A pesquisa científica nas universidades brasileiras

Enviada em 13/01/2021

A Terceira Revolução Industrial, também conhecida como Técnico-Científica, marca o início de uma nova geração, pois ocorrem grandes avanços na área da ciência e biotecnologia. Entretanto, o Brasil é um dos países que sofre com altos cortes nas pesquisas científicas das universidades públicas. Isso ocorre devido à redução de gastos da dívida pública, e a resposta imediata que a sociedade busca.
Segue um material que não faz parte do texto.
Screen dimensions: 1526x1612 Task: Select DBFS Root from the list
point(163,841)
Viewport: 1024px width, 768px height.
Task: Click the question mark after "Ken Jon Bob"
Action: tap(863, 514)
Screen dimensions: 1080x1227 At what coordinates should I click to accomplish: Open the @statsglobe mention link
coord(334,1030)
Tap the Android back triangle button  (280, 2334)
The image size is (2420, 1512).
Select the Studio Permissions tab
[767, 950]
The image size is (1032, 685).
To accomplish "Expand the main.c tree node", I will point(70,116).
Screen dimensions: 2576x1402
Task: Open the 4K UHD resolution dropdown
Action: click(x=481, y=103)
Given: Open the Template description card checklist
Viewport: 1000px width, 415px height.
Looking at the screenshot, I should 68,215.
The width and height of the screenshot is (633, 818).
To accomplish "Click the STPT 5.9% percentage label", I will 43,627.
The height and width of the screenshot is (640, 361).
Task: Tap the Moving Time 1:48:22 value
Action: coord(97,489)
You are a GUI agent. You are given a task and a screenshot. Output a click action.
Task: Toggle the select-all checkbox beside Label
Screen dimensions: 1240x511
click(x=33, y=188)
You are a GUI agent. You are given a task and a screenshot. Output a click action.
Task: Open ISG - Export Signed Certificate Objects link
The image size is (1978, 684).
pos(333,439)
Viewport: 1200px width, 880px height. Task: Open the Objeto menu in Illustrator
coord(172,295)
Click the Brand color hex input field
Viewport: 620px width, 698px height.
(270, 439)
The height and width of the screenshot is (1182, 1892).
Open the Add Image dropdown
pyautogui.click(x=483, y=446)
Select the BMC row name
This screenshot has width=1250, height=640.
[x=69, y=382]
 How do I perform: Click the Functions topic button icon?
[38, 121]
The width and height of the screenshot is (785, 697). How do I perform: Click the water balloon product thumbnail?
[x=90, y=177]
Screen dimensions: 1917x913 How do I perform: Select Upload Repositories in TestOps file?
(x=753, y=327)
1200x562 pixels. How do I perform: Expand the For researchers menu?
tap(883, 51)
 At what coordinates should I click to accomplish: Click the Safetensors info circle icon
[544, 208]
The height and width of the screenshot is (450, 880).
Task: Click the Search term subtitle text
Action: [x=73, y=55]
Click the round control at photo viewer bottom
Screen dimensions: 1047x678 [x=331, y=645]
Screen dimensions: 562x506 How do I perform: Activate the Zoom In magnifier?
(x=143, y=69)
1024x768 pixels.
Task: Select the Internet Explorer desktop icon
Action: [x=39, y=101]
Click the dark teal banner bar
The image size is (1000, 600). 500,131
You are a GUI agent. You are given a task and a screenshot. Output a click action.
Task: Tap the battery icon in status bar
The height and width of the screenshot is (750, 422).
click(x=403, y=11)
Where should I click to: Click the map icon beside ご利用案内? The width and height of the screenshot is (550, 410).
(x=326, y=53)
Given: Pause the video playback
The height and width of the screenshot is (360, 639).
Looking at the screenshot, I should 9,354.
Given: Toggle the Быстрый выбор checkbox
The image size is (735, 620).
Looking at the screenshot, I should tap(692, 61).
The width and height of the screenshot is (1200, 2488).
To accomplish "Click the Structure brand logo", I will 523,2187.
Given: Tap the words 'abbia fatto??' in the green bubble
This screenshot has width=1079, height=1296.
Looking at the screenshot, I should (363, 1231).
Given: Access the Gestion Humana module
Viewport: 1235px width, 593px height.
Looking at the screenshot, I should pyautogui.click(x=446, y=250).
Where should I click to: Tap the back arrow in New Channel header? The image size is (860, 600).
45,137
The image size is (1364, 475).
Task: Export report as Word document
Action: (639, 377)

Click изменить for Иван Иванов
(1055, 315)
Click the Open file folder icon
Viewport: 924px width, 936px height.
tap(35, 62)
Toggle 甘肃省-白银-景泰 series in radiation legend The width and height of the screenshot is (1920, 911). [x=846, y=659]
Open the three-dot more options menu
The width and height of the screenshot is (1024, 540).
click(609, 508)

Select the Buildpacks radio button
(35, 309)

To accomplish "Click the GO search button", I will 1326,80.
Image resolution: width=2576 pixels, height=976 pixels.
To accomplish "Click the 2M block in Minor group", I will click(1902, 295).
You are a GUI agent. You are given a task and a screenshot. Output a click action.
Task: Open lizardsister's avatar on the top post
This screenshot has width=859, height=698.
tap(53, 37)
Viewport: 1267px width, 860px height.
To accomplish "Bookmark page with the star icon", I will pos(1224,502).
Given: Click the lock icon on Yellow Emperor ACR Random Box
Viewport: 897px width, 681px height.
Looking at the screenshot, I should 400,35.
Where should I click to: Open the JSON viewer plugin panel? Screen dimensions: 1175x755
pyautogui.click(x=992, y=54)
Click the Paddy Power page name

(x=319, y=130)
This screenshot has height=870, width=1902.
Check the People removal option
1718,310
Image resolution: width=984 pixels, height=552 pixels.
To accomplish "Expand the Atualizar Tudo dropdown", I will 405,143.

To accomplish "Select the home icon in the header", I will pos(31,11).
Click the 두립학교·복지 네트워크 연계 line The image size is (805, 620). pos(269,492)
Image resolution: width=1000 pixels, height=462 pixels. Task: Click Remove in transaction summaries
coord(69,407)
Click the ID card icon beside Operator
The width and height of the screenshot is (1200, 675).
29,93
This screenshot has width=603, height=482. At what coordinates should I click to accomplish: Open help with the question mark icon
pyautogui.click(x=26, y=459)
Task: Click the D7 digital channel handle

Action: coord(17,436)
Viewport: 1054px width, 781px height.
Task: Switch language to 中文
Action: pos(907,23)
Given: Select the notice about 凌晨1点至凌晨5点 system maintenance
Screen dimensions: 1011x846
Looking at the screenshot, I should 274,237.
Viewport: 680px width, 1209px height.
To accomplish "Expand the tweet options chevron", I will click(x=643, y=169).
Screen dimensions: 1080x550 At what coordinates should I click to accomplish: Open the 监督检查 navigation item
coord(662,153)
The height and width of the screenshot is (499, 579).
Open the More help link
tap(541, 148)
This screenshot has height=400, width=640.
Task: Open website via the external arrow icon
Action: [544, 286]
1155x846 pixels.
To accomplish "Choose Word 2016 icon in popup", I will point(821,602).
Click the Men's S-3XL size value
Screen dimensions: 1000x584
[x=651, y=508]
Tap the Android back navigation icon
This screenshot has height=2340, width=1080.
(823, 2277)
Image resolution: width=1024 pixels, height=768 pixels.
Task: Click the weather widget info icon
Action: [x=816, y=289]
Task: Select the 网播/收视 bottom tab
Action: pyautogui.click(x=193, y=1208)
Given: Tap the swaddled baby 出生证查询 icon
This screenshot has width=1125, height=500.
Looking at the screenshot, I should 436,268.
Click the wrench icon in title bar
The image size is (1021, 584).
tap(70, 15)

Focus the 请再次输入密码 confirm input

Primordialmente, segundo matéria do portal G1, o orçamento das universidades federais do país poderá ter quase 1 bilhão a menos em 2021. Nesse sentindo, isso afetará todos os setores das instituições públicas de educação, principalmente as pesquisas científicas que dependem de recursos para que seja possível comprar aparelhos, substâncias e custear aulas de campo. O efeito social é uma crise científica generalizada, aliada à falta de políticas públicas eficazes com destaque no setor da saúde. Logo, por exemplo, mesmo o Brasil tendo profissionais qualificados e capacitados foi preciso comprar a fórmula da vacina contra a COVID-19 através de parcerias com laboratórios estrangeiros.

Outrossim, algums setores da sociedade ainda é leigo quando se fala em pesquisas científicas, visto que essa parcela do corpo social busca uma resposta mais rápida sem qualquer preocupação com os efeitos adversos. Inegavelmente, essa geração da rapidez é uma das responsáveis pela falta de valorização dos estudos científicos. Ademais, com a pandemia do coronavírus os países tecnologicamente estruturados dizem: “a gente vai ter que chegar primeiro”, ou seja, chegar para mudar e trazer uma solução para o mundo.  Por conseguinte, vislumbra-se a necessidade da valorização da ciência, como forma de valorizar à vida, pois como proferido por Steve Jobs: é a tecnologia que move o mundo.

Portanto, é fundamental ressaltar que os investimentos em ciência e tecnologia é crucial para o futuro das gerações. Logo, o governo federal junto ao Ministério da Econômia podem direcionar um maior capital de impostos para o setor da educação, e assim garantir uma maior qualidade nos laboratórios de ciências e nas estruturas das universidades públicas do país. Além disso, o Ministério da Educação pode promover campanhas, matérias e entrevistas com cientistas para mostrar através da mídia o poder benéfico que as pesquisas científicas promovem em uma nação. Assim, a sociedade ficará mais atenta e informada sobre as decisões a serem tomadas caso algo possa afetar a atuação das pesquisas no país.